[TASK REQUIREMENTS]: Images are to be dropped, and the rest of the data reproduced exactly.

= Beginning of Section =

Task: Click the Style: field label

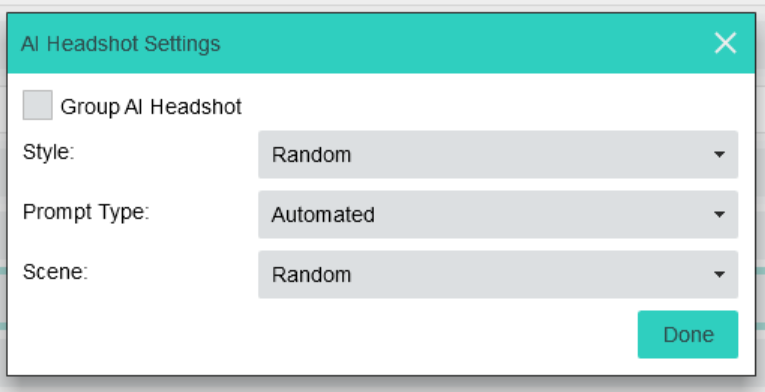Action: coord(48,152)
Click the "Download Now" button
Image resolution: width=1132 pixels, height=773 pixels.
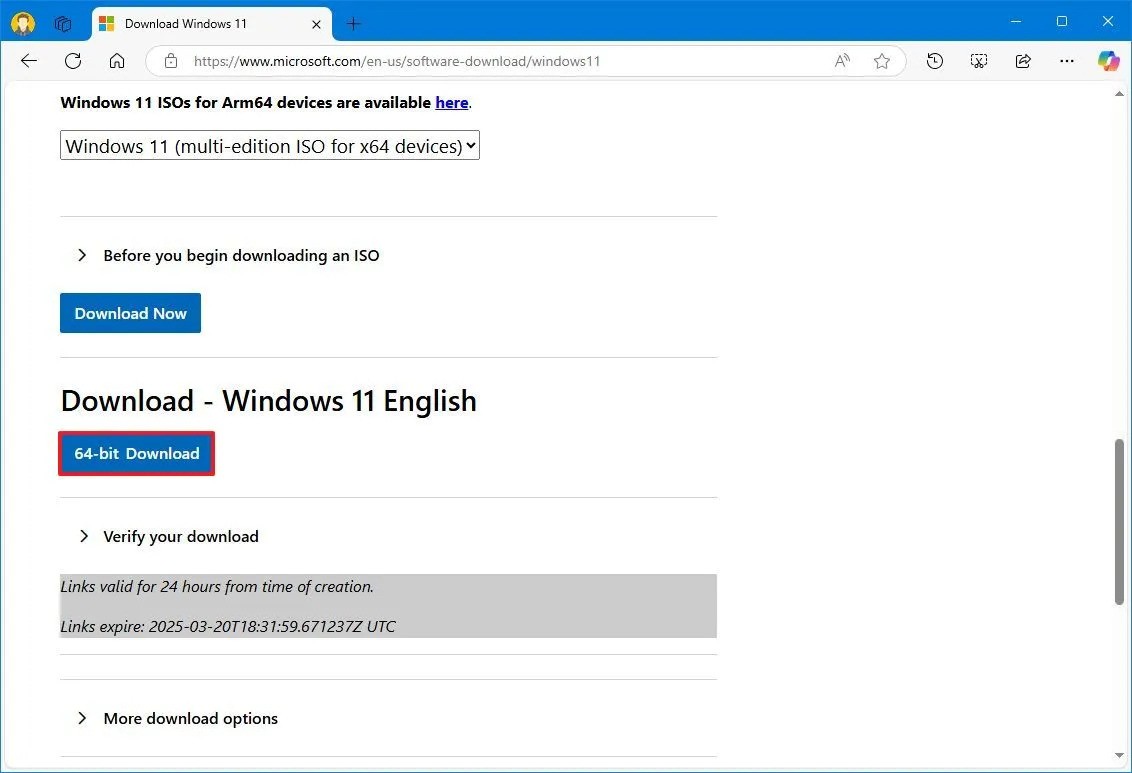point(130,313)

= End of Section =

[REPLY]:
Task: Click the Style: field label

Action: coord(48,152)
Click the "Download Now" button
Image resolution: width=1132 pixels, height=773 pixels.
point(130,313)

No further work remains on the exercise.